→ Task data

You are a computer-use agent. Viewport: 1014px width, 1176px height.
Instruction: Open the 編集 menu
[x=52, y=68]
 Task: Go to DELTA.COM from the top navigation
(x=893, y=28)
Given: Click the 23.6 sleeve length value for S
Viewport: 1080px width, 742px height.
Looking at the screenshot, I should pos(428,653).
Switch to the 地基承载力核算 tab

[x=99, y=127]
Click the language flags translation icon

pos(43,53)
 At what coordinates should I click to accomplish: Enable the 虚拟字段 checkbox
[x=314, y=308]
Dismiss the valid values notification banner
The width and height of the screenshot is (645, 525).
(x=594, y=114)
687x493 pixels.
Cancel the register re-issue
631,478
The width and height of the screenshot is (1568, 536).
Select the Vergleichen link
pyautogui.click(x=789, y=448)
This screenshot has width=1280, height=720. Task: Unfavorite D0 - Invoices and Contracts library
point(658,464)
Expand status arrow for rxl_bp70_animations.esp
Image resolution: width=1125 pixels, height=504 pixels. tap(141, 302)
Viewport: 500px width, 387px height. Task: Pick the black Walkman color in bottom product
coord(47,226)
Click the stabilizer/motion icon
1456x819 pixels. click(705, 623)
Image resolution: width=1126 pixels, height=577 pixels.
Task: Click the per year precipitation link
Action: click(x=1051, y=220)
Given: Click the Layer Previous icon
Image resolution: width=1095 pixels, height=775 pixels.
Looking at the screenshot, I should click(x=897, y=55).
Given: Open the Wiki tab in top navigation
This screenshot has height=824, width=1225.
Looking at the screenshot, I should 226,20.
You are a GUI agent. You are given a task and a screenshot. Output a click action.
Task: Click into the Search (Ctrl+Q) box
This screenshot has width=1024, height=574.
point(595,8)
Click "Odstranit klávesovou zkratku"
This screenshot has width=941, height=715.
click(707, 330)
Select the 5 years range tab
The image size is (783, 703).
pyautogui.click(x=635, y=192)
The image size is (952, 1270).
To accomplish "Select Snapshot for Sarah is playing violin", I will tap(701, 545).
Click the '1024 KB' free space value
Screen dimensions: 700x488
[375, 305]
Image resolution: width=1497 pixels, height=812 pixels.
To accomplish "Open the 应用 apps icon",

→ What you should do
A complete answer reproduces every line of the records in which the word "agent" occurs.

→ Solution to this problem
You are a computer-use agent. Viewport: 1014px width, 1176px height.
You are a GUI agent. You are given a task and a screenshot. Output a click action.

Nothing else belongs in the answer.